Stored items from a collection
--*--
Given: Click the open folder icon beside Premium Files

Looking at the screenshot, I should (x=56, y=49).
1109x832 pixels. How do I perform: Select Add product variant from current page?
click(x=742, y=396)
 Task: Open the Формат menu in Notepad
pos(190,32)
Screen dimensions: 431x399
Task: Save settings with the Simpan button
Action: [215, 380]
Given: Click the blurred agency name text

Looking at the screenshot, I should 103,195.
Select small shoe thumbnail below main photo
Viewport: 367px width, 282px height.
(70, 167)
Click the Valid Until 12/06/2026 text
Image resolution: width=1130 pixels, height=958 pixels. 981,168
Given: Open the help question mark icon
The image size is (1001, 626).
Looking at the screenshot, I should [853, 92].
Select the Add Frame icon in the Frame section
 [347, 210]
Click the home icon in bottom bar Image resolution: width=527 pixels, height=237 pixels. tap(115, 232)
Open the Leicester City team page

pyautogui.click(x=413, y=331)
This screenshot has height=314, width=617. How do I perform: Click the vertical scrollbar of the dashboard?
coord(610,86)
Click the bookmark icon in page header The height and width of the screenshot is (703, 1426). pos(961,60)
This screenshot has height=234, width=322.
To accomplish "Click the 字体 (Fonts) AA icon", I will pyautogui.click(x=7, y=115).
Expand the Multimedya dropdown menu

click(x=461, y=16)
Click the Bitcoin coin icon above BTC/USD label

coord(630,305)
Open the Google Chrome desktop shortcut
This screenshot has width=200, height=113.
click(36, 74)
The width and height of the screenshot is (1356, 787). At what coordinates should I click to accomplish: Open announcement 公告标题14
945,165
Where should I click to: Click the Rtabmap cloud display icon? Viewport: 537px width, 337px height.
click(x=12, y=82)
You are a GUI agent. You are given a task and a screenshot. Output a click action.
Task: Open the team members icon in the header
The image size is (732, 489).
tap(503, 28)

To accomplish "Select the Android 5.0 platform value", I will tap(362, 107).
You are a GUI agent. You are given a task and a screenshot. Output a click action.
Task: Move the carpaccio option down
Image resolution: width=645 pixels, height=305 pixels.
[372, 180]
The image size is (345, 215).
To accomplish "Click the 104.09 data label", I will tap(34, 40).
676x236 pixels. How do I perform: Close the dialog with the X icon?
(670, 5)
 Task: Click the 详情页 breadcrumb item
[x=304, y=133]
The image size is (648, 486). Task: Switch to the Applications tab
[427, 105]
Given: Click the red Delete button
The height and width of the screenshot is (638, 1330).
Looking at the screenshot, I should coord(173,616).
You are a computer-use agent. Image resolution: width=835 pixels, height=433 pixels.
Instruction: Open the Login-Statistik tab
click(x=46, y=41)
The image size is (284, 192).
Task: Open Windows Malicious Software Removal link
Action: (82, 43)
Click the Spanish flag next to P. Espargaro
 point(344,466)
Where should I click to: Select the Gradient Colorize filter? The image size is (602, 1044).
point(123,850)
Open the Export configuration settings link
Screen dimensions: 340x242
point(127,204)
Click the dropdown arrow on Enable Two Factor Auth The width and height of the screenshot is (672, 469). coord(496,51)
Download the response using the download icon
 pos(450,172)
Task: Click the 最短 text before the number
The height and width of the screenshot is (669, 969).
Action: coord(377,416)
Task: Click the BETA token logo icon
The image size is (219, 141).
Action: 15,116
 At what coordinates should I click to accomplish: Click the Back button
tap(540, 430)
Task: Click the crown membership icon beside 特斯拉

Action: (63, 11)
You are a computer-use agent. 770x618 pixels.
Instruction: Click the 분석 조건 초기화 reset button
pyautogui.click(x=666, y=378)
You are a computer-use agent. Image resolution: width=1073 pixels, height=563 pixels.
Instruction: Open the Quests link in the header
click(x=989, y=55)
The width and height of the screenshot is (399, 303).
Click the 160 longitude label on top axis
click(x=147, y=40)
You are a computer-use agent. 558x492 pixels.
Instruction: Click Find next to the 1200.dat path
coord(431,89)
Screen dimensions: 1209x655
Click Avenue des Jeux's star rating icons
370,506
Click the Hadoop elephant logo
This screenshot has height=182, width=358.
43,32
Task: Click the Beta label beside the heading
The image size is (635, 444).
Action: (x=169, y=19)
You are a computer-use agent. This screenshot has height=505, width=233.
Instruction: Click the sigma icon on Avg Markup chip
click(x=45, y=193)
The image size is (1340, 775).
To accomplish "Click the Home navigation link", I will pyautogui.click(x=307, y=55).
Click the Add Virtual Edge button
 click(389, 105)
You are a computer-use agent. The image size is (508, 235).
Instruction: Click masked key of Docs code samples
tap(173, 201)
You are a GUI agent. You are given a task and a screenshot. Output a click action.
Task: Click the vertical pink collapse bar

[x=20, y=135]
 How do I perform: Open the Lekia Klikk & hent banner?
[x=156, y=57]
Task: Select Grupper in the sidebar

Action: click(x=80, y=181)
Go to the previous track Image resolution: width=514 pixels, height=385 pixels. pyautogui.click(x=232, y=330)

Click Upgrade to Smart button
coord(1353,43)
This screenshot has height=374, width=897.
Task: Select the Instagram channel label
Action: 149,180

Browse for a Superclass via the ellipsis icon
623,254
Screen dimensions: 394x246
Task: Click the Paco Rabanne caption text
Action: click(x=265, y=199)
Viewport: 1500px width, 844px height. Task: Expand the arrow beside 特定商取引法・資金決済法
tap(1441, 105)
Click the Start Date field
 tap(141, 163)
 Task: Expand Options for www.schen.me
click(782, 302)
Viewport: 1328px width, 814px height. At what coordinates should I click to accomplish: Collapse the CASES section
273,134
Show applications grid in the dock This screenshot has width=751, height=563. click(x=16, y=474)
--*--
**Task to complete:**
Copy the records above verbatim, starting with the line containing "Click Upgrade to Smart button" and continuing through the end of the records.

**Completed exercise:**
Click Upgrade to Smart button
coord(1353,43)
This screenshot has height=374, width=897.
Task: Select the Instagram channel label
Action: 149,180

Browse for a Superclass via the ellipsis icon
623,254
Screen dimensions: 394x246
Task: Click the Paco Rabanne caption text
Action: click(x=265, y=199)
Viewport: 1500px width, 844px height. Task: Expand the arrow beside 特定商取引法・資金決済法
tap(1441, 105)
Click the Start Date field
 tap(141, 163)
 Task: Expand Options for www.schen.me
click(782, 302)
Viewport: 1328px width, 814px height. At what coordinates should I click to accomplish: Collapse the CASES section
273,134
Show applications grid in the dock This screenshot has width=751, height=563. click(x=16, y=474)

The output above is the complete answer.